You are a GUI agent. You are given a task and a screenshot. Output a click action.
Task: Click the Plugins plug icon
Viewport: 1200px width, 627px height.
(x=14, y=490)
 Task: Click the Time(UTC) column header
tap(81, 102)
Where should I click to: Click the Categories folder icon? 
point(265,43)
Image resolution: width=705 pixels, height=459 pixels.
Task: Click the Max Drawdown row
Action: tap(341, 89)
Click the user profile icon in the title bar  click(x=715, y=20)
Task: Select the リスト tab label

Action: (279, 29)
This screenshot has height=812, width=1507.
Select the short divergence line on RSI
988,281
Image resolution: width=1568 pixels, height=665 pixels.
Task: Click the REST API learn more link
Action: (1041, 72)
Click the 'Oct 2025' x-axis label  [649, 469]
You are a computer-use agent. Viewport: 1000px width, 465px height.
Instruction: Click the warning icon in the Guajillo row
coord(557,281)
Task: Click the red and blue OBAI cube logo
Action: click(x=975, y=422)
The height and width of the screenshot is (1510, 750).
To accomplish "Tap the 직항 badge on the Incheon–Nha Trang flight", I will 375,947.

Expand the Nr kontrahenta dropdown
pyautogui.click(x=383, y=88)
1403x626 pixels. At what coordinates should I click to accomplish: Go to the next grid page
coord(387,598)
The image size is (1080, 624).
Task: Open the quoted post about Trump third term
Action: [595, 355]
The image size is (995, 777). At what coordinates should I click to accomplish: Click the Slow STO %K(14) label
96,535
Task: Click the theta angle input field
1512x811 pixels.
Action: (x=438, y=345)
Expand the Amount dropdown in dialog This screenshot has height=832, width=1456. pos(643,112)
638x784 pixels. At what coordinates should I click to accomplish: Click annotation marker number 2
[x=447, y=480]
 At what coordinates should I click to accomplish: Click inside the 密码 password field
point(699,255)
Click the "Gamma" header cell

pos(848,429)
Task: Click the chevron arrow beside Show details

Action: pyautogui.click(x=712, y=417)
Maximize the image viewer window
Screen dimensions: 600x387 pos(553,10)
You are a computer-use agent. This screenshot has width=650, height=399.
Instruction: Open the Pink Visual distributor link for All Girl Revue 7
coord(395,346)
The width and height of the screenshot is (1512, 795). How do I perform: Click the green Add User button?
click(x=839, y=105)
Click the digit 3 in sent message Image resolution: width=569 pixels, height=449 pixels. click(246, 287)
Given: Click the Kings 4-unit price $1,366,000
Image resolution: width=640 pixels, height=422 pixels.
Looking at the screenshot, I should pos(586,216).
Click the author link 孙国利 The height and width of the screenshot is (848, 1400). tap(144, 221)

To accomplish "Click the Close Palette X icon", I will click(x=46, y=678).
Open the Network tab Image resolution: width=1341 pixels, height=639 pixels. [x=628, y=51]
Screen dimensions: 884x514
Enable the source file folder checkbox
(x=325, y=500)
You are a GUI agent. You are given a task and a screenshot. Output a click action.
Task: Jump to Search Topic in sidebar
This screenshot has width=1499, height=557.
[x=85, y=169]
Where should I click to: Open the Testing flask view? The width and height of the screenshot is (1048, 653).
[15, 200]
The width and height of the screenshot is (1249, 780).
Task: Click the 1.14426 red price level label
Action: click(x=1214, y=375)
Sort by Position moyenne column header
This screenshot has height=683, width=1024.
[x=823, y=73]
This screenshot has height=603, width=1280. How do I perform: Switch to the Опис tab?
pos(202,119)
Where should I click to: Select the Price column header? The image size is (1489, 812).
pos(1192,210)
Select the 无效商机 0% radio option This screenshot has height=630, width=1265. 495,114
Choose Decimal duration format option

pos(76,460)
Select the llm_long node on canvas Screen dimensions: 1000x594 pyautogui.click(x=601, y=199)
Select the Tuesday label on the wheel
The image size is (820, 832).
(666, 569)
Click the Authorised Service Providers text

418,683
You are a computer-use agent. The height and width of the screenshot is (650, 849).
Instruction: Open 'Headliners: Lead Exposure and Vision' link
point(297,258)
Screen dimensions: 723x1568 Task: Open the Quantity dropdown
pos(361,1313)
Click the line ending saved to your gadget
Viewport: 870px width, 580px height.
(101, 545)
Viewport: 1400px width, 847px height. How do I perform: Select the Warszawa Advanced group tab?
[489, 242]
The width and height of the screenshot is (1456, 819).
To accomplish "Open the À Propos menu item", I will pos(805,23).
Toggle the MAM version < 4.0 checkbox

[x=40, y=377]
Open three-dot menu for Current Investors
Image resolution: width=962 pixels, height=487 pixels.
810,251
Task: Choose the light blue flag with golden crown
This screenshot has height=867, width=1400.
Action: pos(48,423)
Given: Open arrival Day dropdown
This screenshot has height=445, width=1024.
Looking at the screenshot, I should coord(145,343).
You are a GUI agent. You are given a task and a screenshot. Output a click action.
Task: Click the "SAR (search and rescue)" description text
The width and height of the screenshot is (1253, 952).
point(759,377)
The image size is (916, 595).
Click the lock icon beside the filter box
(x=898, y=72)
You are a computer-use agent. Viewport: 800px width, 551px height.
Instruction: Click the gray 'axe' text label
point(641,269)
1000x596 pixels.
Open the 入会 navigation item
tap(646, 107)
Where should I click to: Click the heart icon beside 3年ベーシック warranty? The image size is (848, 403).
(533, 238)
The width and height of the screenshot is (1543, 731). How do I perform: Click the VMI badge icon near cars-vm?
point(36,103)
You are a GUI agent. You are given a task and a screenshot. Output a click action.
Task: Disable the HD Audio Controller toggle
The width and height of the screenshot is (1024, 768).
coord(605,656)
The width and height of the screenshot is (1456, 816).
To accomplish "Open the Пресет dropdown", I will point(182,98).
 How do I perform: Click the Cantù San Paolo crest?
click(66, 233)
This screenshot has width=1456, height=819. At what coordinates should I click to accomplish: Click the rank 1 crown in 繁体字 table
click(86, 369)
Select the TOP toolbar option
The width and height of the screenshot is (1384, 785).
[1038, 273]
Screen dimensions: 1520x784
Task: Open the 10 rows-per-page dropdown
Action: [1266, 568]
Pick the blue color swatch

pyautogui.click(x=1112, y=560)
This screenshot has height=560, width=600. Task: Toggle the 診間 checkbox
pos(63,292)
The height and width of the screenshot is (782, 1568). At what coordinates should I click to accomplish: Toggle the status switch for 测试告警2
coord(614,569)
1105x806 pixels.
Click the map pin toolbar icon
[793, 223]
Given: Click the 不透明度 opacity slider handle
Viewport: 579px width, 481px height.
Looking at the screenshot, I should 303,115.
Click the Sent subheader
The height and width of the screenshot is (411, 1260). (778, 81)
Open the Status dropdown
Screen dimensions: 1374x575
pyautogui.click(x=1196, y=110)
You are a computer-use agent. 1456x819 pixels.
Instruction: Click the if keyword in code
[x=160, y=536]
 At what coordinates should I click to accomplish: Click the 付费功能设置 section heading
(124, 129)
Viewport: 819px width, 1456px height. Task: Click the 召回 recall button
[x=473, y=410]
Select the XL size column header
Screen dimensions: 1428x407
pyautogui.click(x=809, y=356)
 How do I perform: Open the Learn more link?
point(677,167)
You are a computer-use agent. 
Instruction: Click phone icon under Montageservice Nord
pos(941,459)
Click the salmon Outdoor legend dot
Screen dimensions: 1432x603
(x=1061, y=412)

◇ ◇ ◇ ◇

The entire listing is to be retyped exactly.

| RESPONSE AREA |
You are a GUI agent. You are given a task and a screenshot. Output a click action.
Task: Click the Plugins plug icon
Viewport: 1200px width, 627px height.
(x=14, y=490)
 Task: Click the Time(UTC) column header
tap(81, 102)
Where should I click to: Click the Categories folder icon? 
point(265,43)
Image resolution: width=705 pixels, height=459 pixels.
Task: Click the Max Drawdown row
Action: tap(341, 89)
Click the user profile icon in the title bar  click(x=715, y=20)
Task: Select the リスト tab label

Action: (279, 29)
This screenshot has height=812, width=1507.
Select the short divergence line on RSI
988,281
Image resolution: width=1568 pixels, height=665 pixels.
Task: Click the REST API learn more link
Action: (1041, 72)
Click the 'Oct 2025' x-axis label  [649, 469]
You are a computer-use agent. Viewport: 1000px width, 465px height.
Instruction: Click the warning icon in the Guajillo row
coord(557,281)
Task: Click the red and blue OBAI cube logo
Action: click(x=975, y=422)
The height and width of the screenshot is (1510, 750).
To accomplish "Tap the 직항 badge on the Incheon–Nha Trang flight", I will 375,947.

Expand the Nr kontrahenta dropdown
pyautogui.click(x=383, y=88)
1403x626 pixels. At what coordinates should I click to accomplish: Go to the next grid page
coord(387,598)
The image size is (1080, 624).
Task: Open the quoted post about Trump third term
Action: [595, 355]
The image size is (995, 777). At what coordinates should I click to accomplish: Click the Slow STO %K(14) label
96,535
Task: Click the theta angle input field
1512x811 pixels.
Action: (x=438, y=345)
Expand the Amount dropdown in dialog This screenshot has height=832, width=1456. pos(643,112)
638x784 pixels. At what coordinates should I click to accomplish: Click annotation marker number 2
[x=447, y=480]
 At what coordinates should I click to accomplish: Click inside the 密码 password field
point(699,255)
Click the "Gamma" header cell

pos(848,429)
Task: Click the chevron arrow beside Show details

Action: pyautogui.click(x=712, y=417)
Maximize the image viewer window
Screen dimensions: 600x387 pos(553,10)
You are a computer-use agent. This screenshot has width=650, height=399.
Instruction: Open the Pink Visual distributor link for All Girl Revue 7
coord(395,346)
The width and height of the screenshot is (1512, 795). How do I perform: Click the green Add User button?
click(x=839, y=105)
Click the digit 3 in sent message Image resolution: width=569 pixels, height=449 pixels. click(246, 287)
Given: Click the Kings 4-unit price $1,366,000
Image resolution: width=640 pixels, height=422 pixels.
Looking at the screenshot, I should pos(586,216).
Click the author link 孙国利 The height and width of the screenshot is (848, 1400). tap(144, 221)

To accomplish "Click the Close Palette X icon", I will click(x=46, y=678).
Open the Network tab Image resolution: width=1341 pixels, height=639 pixels. [x=628, y=51]
Screen dimensions: 884x514
Enable the source file folder checkbox
(x=325, y=500)
You are a GUI agent. You are given a task and a screenshot. Output a click action.
Task: Jump to Search Topic in sidebar
This screenshot has width=1499, height=557.
[x=85, y=169]
Where should I click to: Open the Testing flask view? The width and height of the screenshot is (1048, 653).
[15, 200]
The width and height of the screenshot is (1249, 780).
Task: Click the 1.14426 red price level label
Action: click(x=1214, y=375)
Sort by Position moyenne column header
This screenshot has height=683, width=1024.
[x=823, y=73]
This screenshot has height=603, width=1280. How do I perform: Switch to the Опис tab?
pos(202,119)
Where should I click to: Select the Price column header? The image size is (1489, 812).
pos(1192,210)
Select the 无效商机 0% radio option This screenshot has height=630, width=1265. 495,114
Choose Decimal duration format option

pos(76,460)
Select the llm_long node on canvas Screen dimensions: 1000x594 pyautogui.click(x=601, y=199)
Select the Tuesday label on the wheel
The image size is (820, 832).
(666, 569)
Click the Authorised Service Providers text

418,683
You are a computer-use agent. The height and width of the screenshot is (650, 849).
Instruction: Open 'Headliners: Lead Exposure and Vision' link
point(297,258)
Screen dimensions: 723x1568 Task: Open the Quantity dropdown
pos(361,1313)
Click the line ending saved to your gadget
Viewport: 870px width, 580px height.
(101, 545)
Viewport: 1400px width, 847px height. How do I perform: Select the Warszawa Advanced group tab?
[489, 242]
The width and height of the screenshot is (1456, 819).
To accomplish "Open the À Propos menu item", I will pos(805,23).
Toggle the MAM version < 4.0 checkbox

[x=40, y=377]
Open three-dot menu for Current Investors
Image resolution: width=962 pixels, height=487 pixels.
810,251
Task: Choose the light blue flag with golden crown
This screenshot has height=867, width=1400.
Action: pos(48,423)
Given: Open arrival Day dropdown
This screenshot has height=445, width=1024.
Looking at the screenshot, I should coord(145,343).
You are a GUI agent. You are given a task and a screenshot. Output a click action.
Task: Click the "SAR (search and rescue)" description text
The width and height of the screenshot is (1253, 952).
point(759,377)
The image size is (916, 595).
Click the lock icon beside the filter box
(x=898, y=72)
You are a computer-use agent. Viewport: 800px width, 551px height.
Instruction: Click the gray 'axe' text label
point(641,269)
1000x596 pixels.
Open the 入会 navigation item
tap(646, 107)
Where should I click to: Click the heart icon beside 3年ベーシック warranty? The image size is (848, 403).
(533, 238)
The width and height of the screenshot is (1543, 731). How do I perform: Click the VMI badge icon near cars-vm?
point(36,103)
You are a GUI agent. You are given a task and a screenshot. Output a click action.
Task: Disable the HD Audio Controller toggle
The width and height of the screenshot is (1024, 768).
coord(605,656)
The width and height of the screenshot is (1456, 816).
To accomplish "Open the Пресет dropdown", I will point(182,98).
 How do I perform: Click the Cantù San Paolo crest?
click(66, 233)
This screenshot has width=1456, height=819. At what coordinates should I click to accomplish: Click the rank 1 crown in 繁体字 table
click(86, 369)
Select the TOP toolbar option
The width and height of the screenshot is (1384, 785).
[1038, 273]
Screen dimensions: 1520x784
Task: Open the 10 rows-per-page dropdown
Action: [1266, 568]
Pick the blue color swatch

pyautogui.click(x=1112, y=560)
This screenshot has height=560, width=600. Task: Toggle the 診間 checkbox
pos(63,292)
The height and width of the screenshot is (782, 1568). At what coordinates should I click to accomplish: Toggle the status switch for 测试告警2
coord(614,569)
1105x806 pixels.
Click the map pin toolbar icon
[793, 223]
Given: Click the 不透明度 opacity slider handle
Viewport: 579px width, 481px height.
Looking at the screenshot, I should 303,115.
Click the Sent subheader
The height and width of the screenshot is (411, 1260). (778, 81)
Open the Status dropdown
Screen dimensions: 1374x575
pyautogui.click(x=1196, y=110)
You are a computer-use agent. 1456x819 pixels.
Instruction: Click the if keyword in code
[x=160, y=536]
 At what coordinates should I click to accomplish: Click the 付费功能设置 section heading
(124, 129)
Viewport: 819px width, 1456px height. Task: Click the 召回 recall button
[x=473, y=410]
Select the XL size column header
Screen dimensions: 1428x407
pyautogui.click(x=809, y=356)
 How do I perform: Open the Learn more link?
point(677,167)
You are a computer-use agent. 
Instruction: Click phone icon under Montageservice Nord
pos(941,459)
Click the salmon Outdoor legend dot
Screen dimensions: 1432x603
(x=1061, y=412)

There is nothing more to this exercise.